It would have been obvious to a person of ordinary skill in the art prior to the effective filing date of the instantly claimed invention to arrange Harris’s triple effect evaporator based on Clark’s teachings and suggestions. One of ordinary skill in the art would have been motivated to arrange Harris’s triple effect evaporator into the backward feed arrangement or the mixed feed arrangement taught by Clark, because Clark suggests that the backward feed is more efficient than a forward feed and can reduce viscosity differences in viscous fermentation broths; and Clark suggests that the mixed feed arrangement allows for the final evaporation to be performed at the highest temperature (see [0105]). There would have been a reasonable expectation of success because Harris teaches concentrating biomass in a triple effect evaporator (see [0147]), and Clark teaches triple effect evaporator arrangements that are useful for isolating compounds of interest, such as GBL.
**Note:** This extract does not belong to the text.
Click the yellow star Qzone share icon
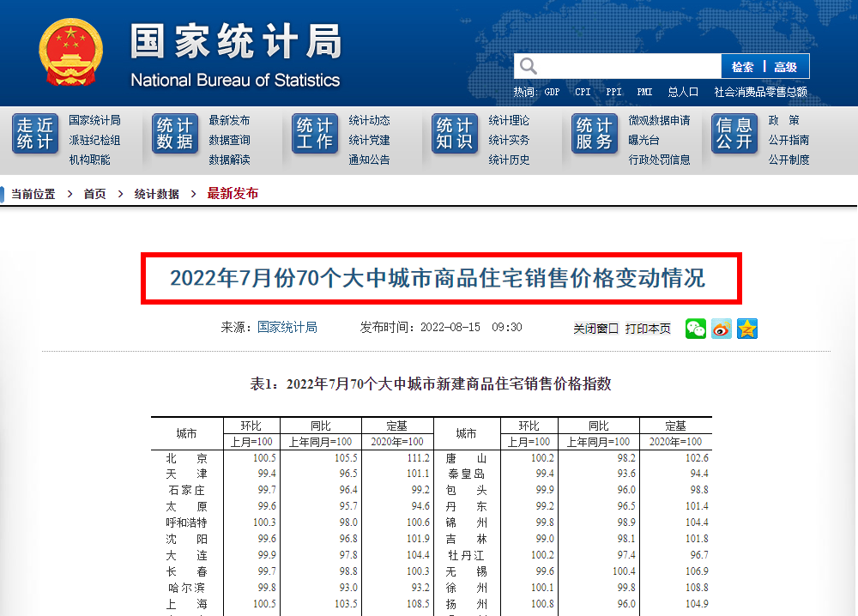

Regarding claim 8, Clark teaches removing a portion of water in any amount including 5%, 10%, 15%, 20%, 25%, 30%, 35%, 40%, 50%, 60%, 70%, 80%, and all values in between. See [0099]. Clark discloses in a multiple effect arrangement, the latent heat of the vapor product off of an effect is used to heat the following effect. See [103].
Harris, Samuelson and Clark do not teach removing 20-50% of water contained in the starting biomass in the first evaporator, removing 20-45% of water contained in the starting biomass in the second evaporator, and removing 5-35% water contained in the starting biomass in the third evaporator.
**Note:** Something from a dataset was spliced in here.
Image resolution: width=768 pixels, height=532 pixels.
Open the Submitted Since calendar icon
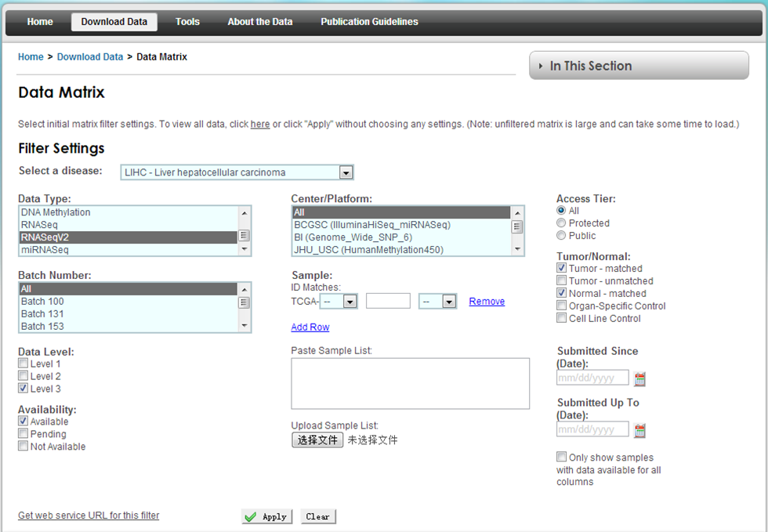click(x=640, y=379)
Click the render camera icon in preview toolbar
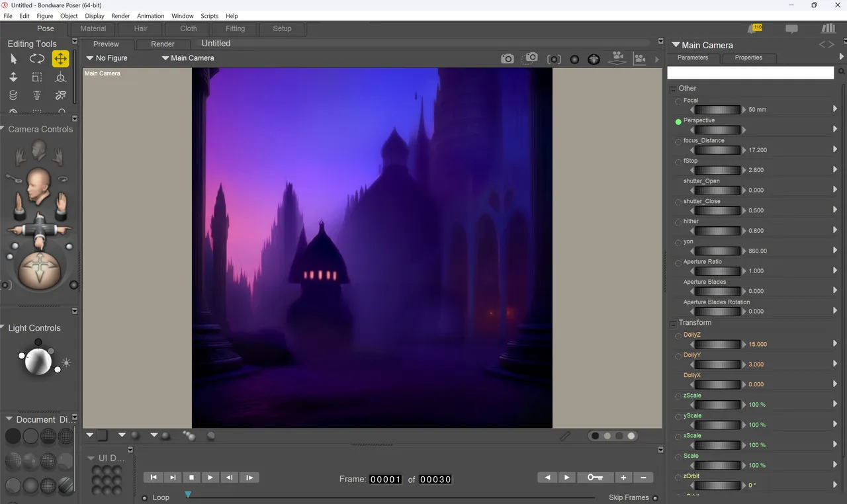 507,59
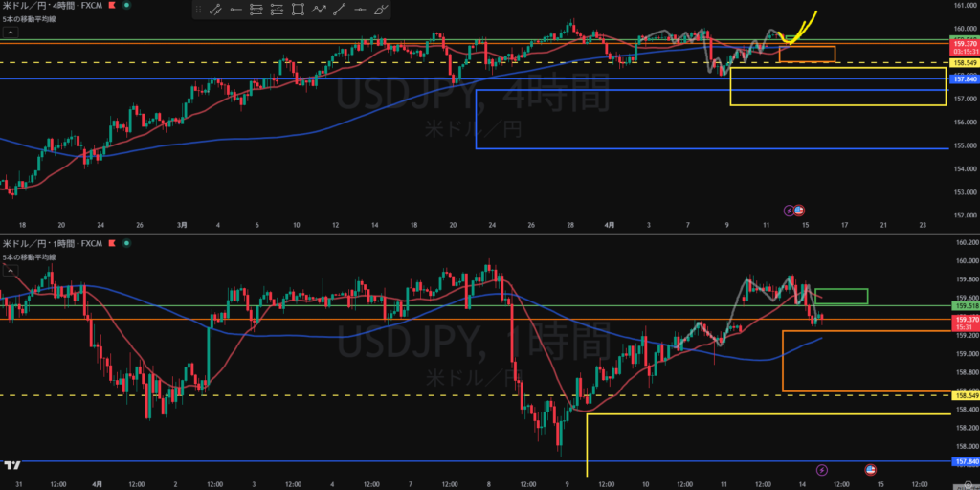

It would have been obvious to a person of ordinary skill in the art prior to the effective filing date of the instantly claimed invention to optimize the portion of water removed in each evaporator of Harris’s triple effect evaporator based on Clark’s suggestion. One of ordinary skill in the art would have been motivated to do so because Clark suggests that the vapor product of the first effect impacts the heating of the following effect (see [0103]). There would have been a reasonable expectation of success because Clark teaches removing a portion of water in any amount. MPEP 2144.05(II) “[w]here the general conditions of a claim are disclosed in the prior art, it is not inventive to discover the optimum or workable ranges by routine experimentation." In re Aller, 220 F.2d 454, 456, 105 USPQ 233, 235 (CCPA 1955).
Regarding claim 10, Harris teaches concentrating biomass using a triple effect evaporator. See [0147].
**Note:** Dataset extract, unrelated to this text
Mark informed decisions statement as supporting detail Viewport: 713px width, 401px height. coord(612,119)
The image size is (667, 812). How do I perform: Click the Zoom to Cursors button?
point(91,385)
Samuelson discloses that heating of solvent+P4HB phase under vacuum will produce GBL by a thermal unzipping reaction of the polymer chain in solution. The thermal unzipping reaction at a temperature 50°C - 190°C. See [0029].
Harris and Samuelson do not teach carrying out step (a) [introducing the starting biomass to an evaporator] at a temperature from 70-90˚C under vacuum.
Clark teaches an evaporator system comprising one or more effects. See claim 9 of Clark. The evaporator system comprises a double- or triple-effect evaporator. See claim 10 of Clark. The evaporator system comprises a vacuum. See claim 14 of Clark.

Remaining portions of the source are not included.